# start of Document segment
Standing Together: Challenging Imperialism in Western Feminism


By February 18, 2013 Comment 0

In November of 2001, just before Thanksgiving, our former First Lady Laura Bush made a radio address from Afghanistan. In it, she describes “the plight of women and children in Afghanistan,” citing Muslim extremists as the cause for Afghan women’s precarious situation. She continued, “Civilized people throughout the world are speaking out in horror—not only because our hearts break for the women and children in Afghanistan, but also because in Afghanistan we see the world the terrorists would like to impose on the rest of us… All of us have an obligation to speak out.”

What this speech so neatly summarizes is the tendency of Western nations, and moreover, Western feminists, to apply an imperialistic approach to extending the reach of women’s liberation to countries and peoples whose histories contain a different set of religious and cultural developments. Describing “civilized people” who are “speaking out in horror” only implies that Americans are standing on the outside, and looking into an uncivilized world. Once Laura Bush established this “Other,” foreign to the West in custom and culture, she then strengthened this Other position by inciting fear of that Other—a sort of, “Look what could happen to us if we were only a little more like them.”
# end of Document segment
What you are asked to do =>
Carry on writing the essay on imperialism in Western feminism, picking up right after its final sentence. The data after this point isn't needed.
# start of Data extract
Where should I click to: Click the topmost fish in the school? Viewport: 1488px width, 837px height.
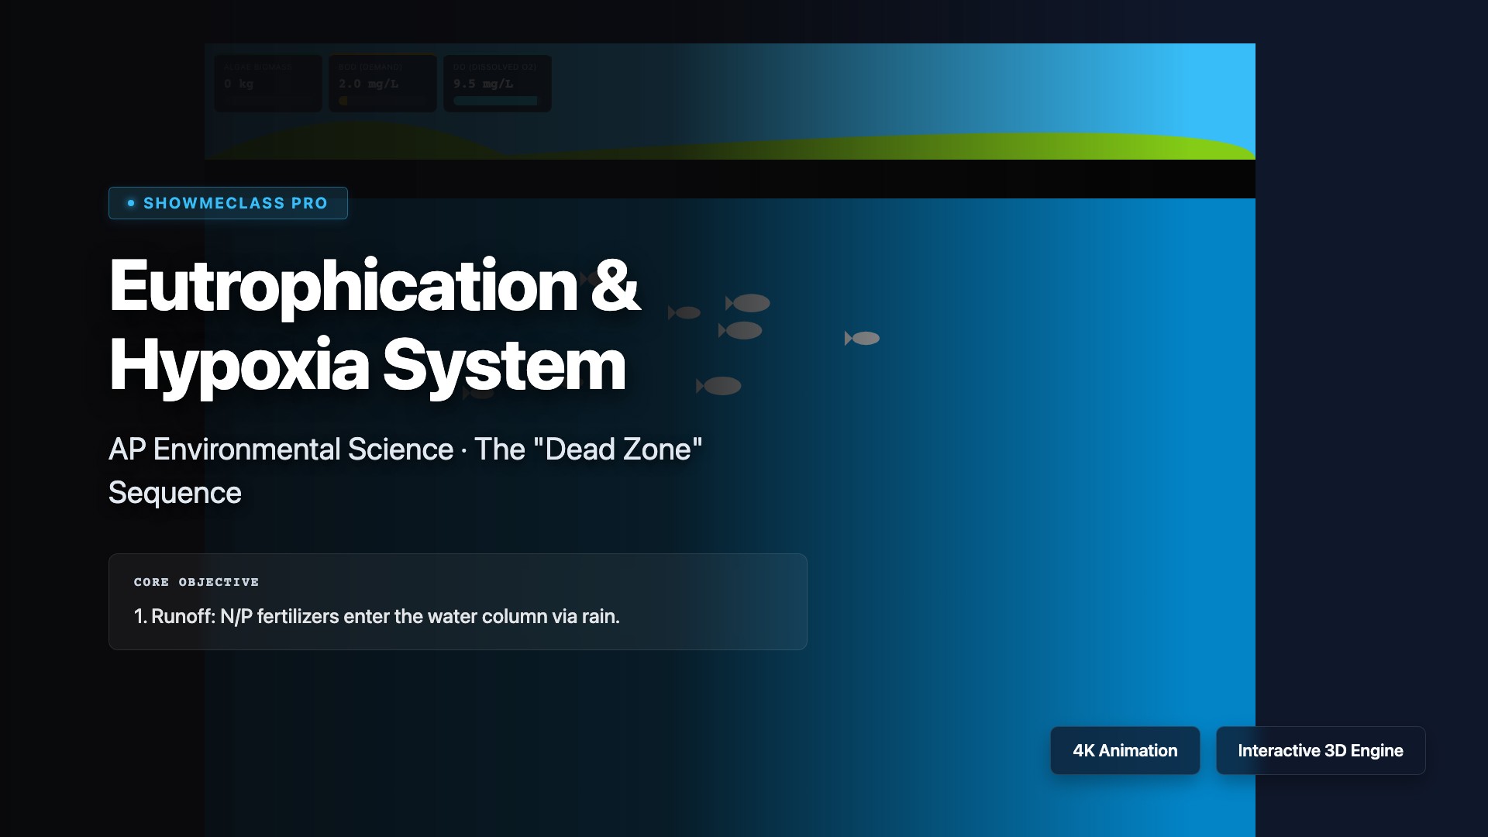tap(750, 303)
# end of Data extract
Expected answer =>
Finally, she makes the call to action: We, the United States, have to speak out, and by “speak out” she means indefinitely occupying Afghanistan. Bush’s speech is another argument for U.S. foreign involvement as a way to make the world safe for democracy (for only in a U.S.-interpreted democracy can women and children be safe). So she attempts to appeal to any feminist inclination to justify our military’s long-term presence in the Middle East.

The_Fruit_of_the_Imperialism_by_Latuff2

Another problem that comes out of this speech (and Bush not alone in promoting these ideas) is the liberal feminist idea that all feminism is the same for everyone, everywhere. Before we get there, though, we must answer the question: What is liberal feminism? In short, it is the belief that equality for women can be achieved through the spheres of law and politics, and as such, chooses to seek reform through the formation of special interest groups that lobby to Congress or try to elect certain individuals.

These are broad strokes, but bear with me; this is a short article. The problem with this approach to feminism is that it erases the experiences of women of color, and denies the dual oppressions that come with the intersection of racism and sexism. Bush’s statement comes from a place of white privilege—as a white woman I will never experience racial discrimination. Ever. And having acknowledged that this is something that I will never understand, I am now ready to engage in a conversation with those women of color, gaining insight from them (and from trans* women, and other women whose oppression is not singular but diversified) in a way that is meaningful and productive for all women.

This exclusion of the experiences of women of color is not reserved only to our national discourse, and its implications abroad are much more dire. Laura Bush calls on us to “speak out,” she implies that the women of the Middle East need saving through Western values. She and others like her ignore the rich history of Islamic feminism, of women’s rights activists who are risking their lives by educating other women, and who are finding their liberation not in spite of, but through the Muslim religion. Bush uses her position of authority to speak for Afghani women, a privilege she has not rightly earned.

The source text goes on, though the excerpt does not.